Monday 15 December 2008

The Bad Neighbours

Malvoisine is the name of a very small hamlet just outside Preuilly. The Chateau de Malvoisine was built in 1909 on land which had been cultivated since the middle ages, but interestingly appears never to have had a chateau until this late date. The house has now taken the name of the area as its own.


The word "malvoisine" is an interesting one. I am sure we are not the only people to have wondered why you would blatantly (nay, proudly) advertise yourself as "the bad neighbour", but this could be yet another a dastardly linguistic trick; Malvasia is a grape variety grown around the Mediterranean region and Malvoisie is the Old (medieval) French for both the grape and the wine made from it - known in English as Malmsey.

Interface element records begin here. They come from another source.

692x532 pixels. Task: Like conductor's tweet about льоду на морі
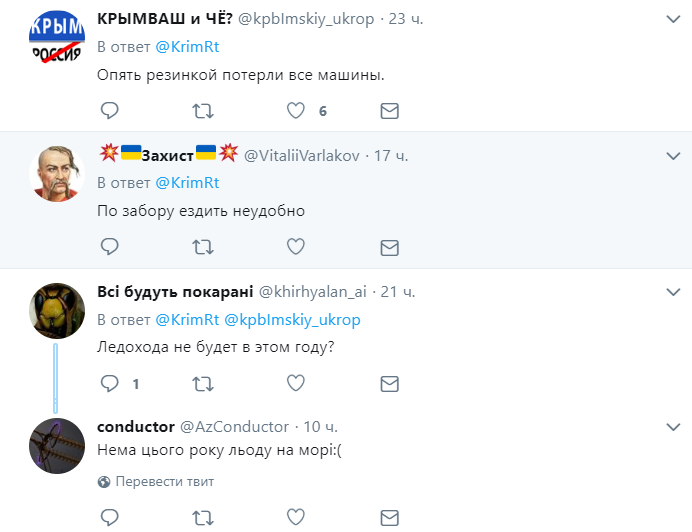(296, 517)
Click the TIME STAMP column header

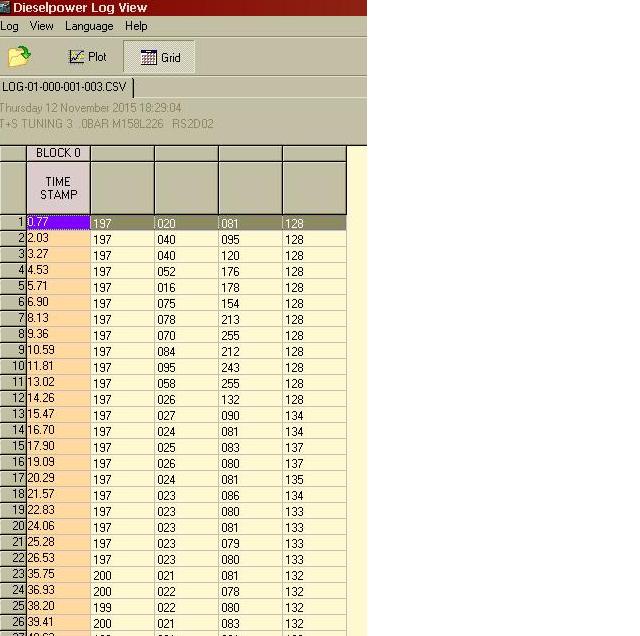tap(58, 188)

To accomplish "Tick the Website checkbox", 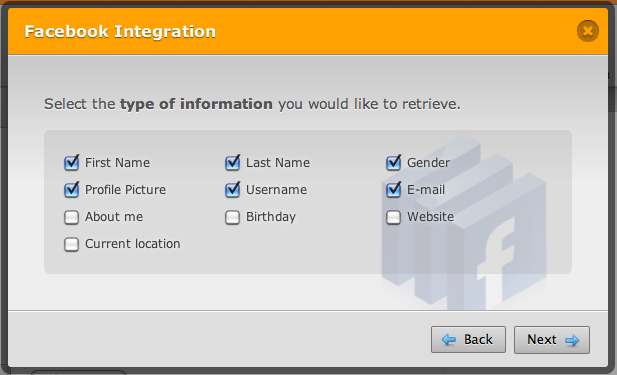I will coord(393,217).
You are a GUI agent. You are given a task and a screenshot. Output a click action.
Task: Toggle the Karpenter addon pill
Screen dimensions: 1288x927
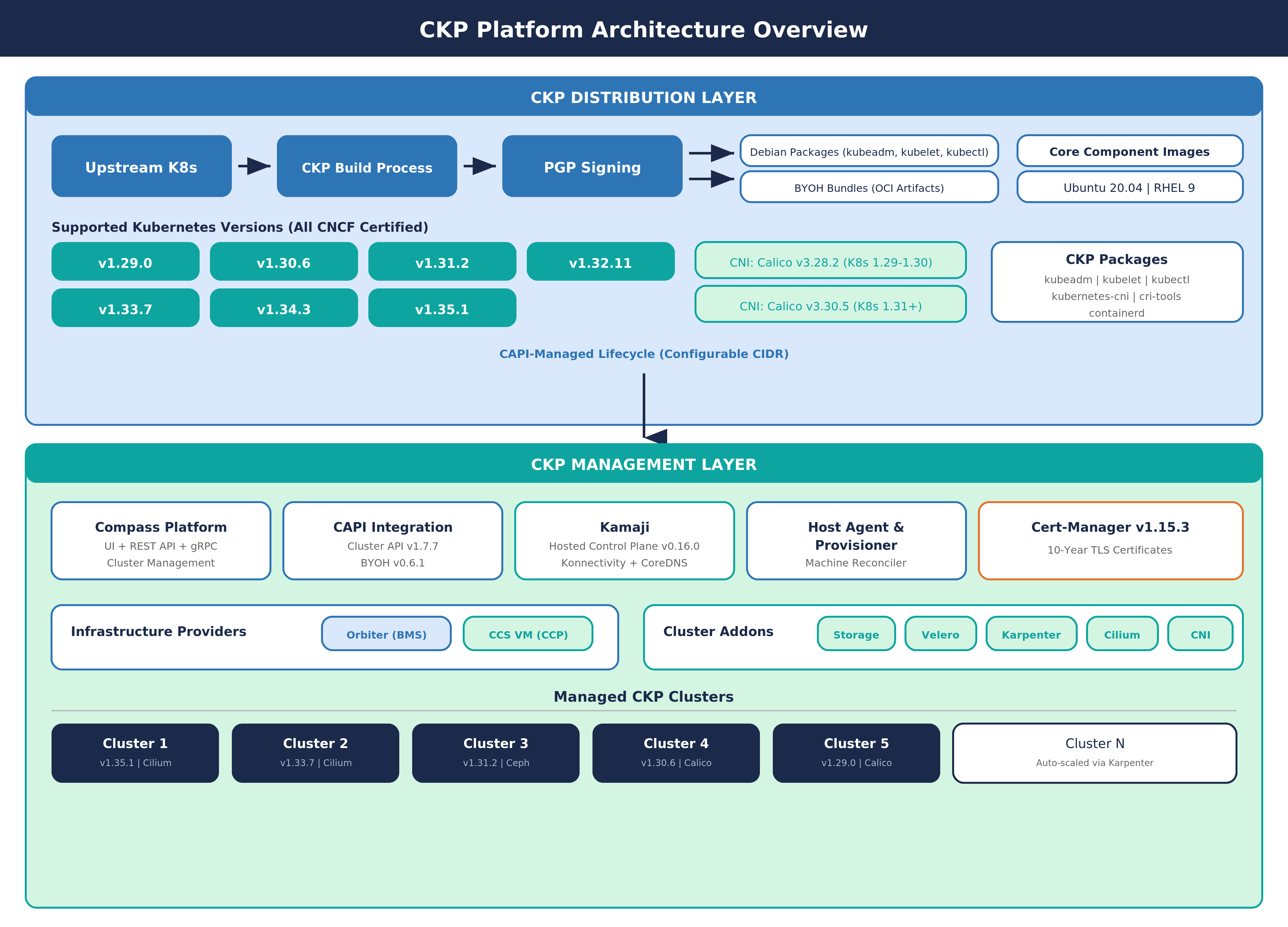click(1031, 634)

English readers - and lovers of Shakespeare everywhere - will instantly recognise the name Malmsey.

George Plantagenet, 1st Duke of Clarence, was the son of Richard Plantagenet, 3rd Duke of York, and brother of Edward IV and Richard III. The Plantagenet Dynasty started in Angers in 870 and became the Kings of England when Henry II ascended the throne in 1154. The line lasted almost unbroken (but a little bent) until Richard III was defeated at Bosworth in 1485. The current Monarch of England (Wales, Scotland, Northern Ireland, Australia, Canada, New Zealand, and 14 other countries) and her successors are distant descendants of the Plantagenet line. (If you want more on the Plantagenets, look here. It's complicated - don't say you weren't warned!)

Anyhow, back to Malmsey...

George Plantagenet, 1st Duke of Clarence (remember him?) is traditionally said to have been executed for treason (he plotted against his brother Edward IV) by being drowned in a butt of Malmsey Wine*. This is also the story Shakespeare used in the play Richard III, but it is possible that it originated as a wry comment on the fact that George Plantagenet was pretty useful with a wine glass. Another theory is that George's body was transported to Tewkesbury Abbey for burial from the Tower of London (the scene of the execution) in a barrel of wine, much in the same way Nelson's body was returned to England from Trafalgar in a cask of brandy.

Then again, the Malvoisine could just have been bad neighbours...

Simon

*The story was first reported by Dominic Mancini in his book De Occupatione Regni Anglie per Riccardum Tercium (The Occupation of the Throne of England by Richard III).